Community Leaders and volunteers gather around a giant inhaler at Stewart Field to raise awareness the dangerous health problems of air pollution. Photo by Christy Newell, Will Steger Foundation Intern
On Tuesday, Minneapolis residents protested dangerous air pollution from cars and coal-fired power plants with an 18-foot-tall human hand holding an asthma inhaler. Concerned citizens gathered at Stewart Field, warning that air pollution causes asthma attacks and makes kids sick, and demanding that the Environmental Protection Agency (EPA) reduce toxic air pollution from coal-fired power plants and from cars and encourage a 21st-century transportation system.
“Dirty air costs Minnesotan families too much,” said Jessica Tatro from the Sierra Club North Star Chapter. “Children with asthma need the EPA to adopt tough air-quality standards to protect our health and to transition us toward clean energy solutions like wind and solar.”
Burning coal for electricity and gas in our cars and trucks generates toxic air pollutants like smog and soot, which exacerbate asthma and other health problems. Children and seniors are especially vulnerable to the health risks of air pollution. The EPA estimates that smog and soot pollution cause over $100 billion in health costs nationwide each year. This startling number has not gone unnoticed by local community leaders, like State Senator Torres Ray.
On Tuesday, State Senator Torres Ray said, “I’m delighted to participate in the air quality awareness event organized by the Sierra Club in Minneapolis. Air Pollution caused by humans is an increasing danger for people and the environment. I’m very concerned about the threat to public health posed by cities’ air pollution. Many children and seniors in our City are being diagnosed with asthma disorders and need to take strong measures to address it.”

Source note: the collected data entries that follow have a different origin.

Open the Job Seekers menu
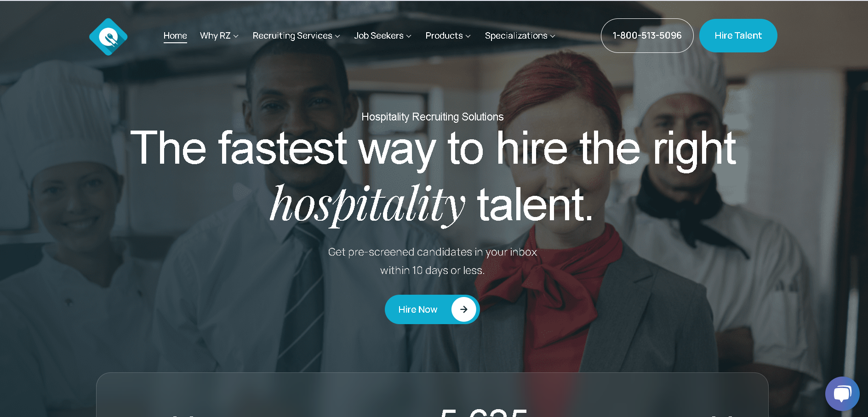The image size is (868, 417). click(379, 36)
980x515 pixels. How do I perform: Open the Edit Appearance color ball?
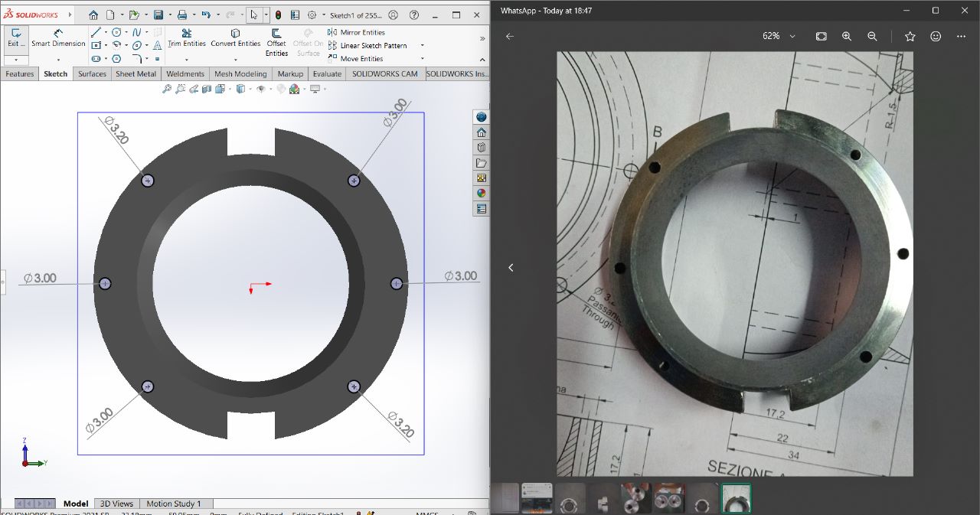tap(295, 90)
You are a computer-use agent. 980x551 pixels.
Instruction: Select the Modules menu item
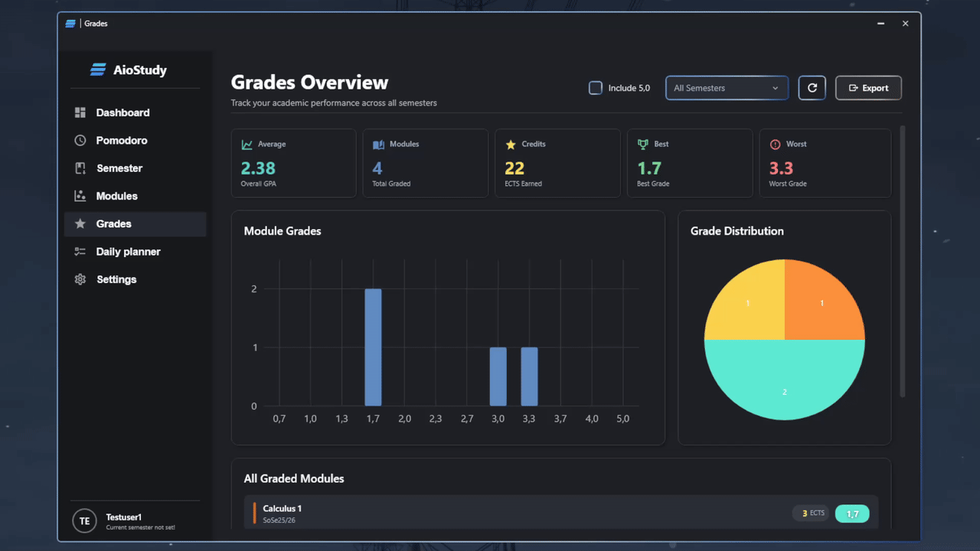pos(116,196)
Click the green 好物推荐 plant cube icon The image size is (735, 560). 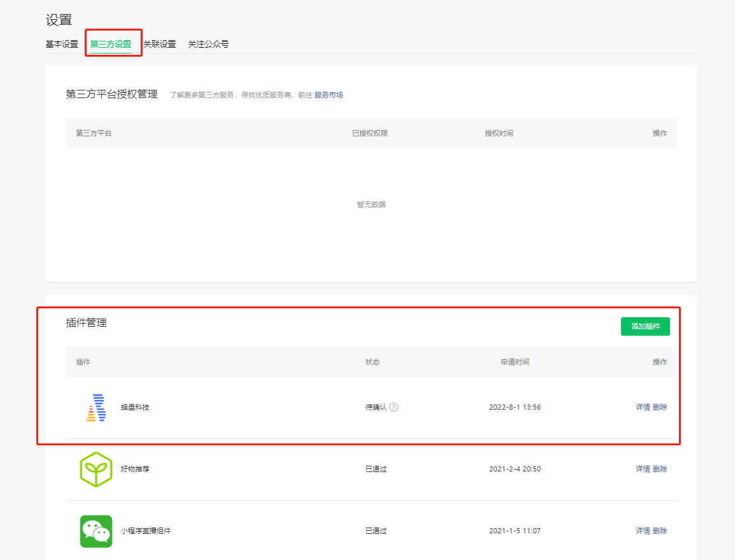(96, 470)
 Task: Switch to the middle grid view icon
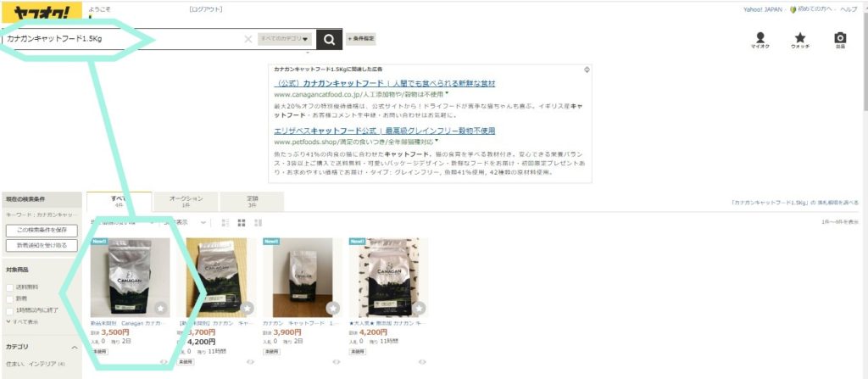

Asthma is one of America’s worst public health problems affecting over 400,000 people – including 118,111 children – in Minnesota alone. A local community member and a parent of a child with asthma, Valerie Martinez, shared the heart wrenching story of when her two month old son had trouble breathing because of environmental toxins. “Communities with less resistance are not aware of developments like freeways that add toxins to their community,” said Valerie. “Or they are not educated about the implications of these developments. Too often, it is these communities that bear the brunt of development in the city.” More than 35 million Americans live within 300 feet of a major road, which puts them at greater risk for illnesses like asthma.
State Representative Clark commented on Valerie’s statement, saying, “Clean air protection is an environmental justice issue because air pollution disproportionately affects low income neighborhoods like the Phillips neighborhood in South Minneapolis” where the press conference took place.
During Tuesday’s event, Sierra Club members and local residents demanded that the EPA take action to reduce harmful air pollution that causes asthma. This summer, the EPA is expected to set new standards for cleaning up smog and soot. If strong enough, these protections will lessen public health problems like asthma and save thousands of lives every year. Strong standards would also boost to the economy by saving billions of dollars in health costs, reducing sick days, and creating jobs for workers installing pollution controls on power plants and building better public-transit systems. Strong new EPA air pollution standards would also help encourage development of clean, renewable energy sources like wind and solar that create even more green jobs.
Residents are also calling upon the Obama administration to protect children’s health by issuing strong protections from air pollution like smog. The EPA was scheduled to release its final rule on smog on July 29 but announced last week that it would delay finalizing the rule. The new ozone standard would protect some of America’s most vulnerable populations, including children and the elderly, from respiratory illnesses like asthma. “EPA’s Science Advisory Board and health professionals have advocated a stricter standard for most of the 40 years that we’ve been monitoring ozone in the air we breathe,” said Dr. Simcik, a faculty member at the University of Minnesota School of Public Health. “We need an educated public to support these experts and politicians in protecting both our health and our economy.” Dr. Simcik and other concerned citizens of Minneapolis urged the Obama administration to stand up for public health and to issue long overdue clean air protections that protect public health.
Jessica Tatro said. “We need to clean up our air and foster a healthy economy, with clean energy sources like wind and solar and a 21st-century transportation system.”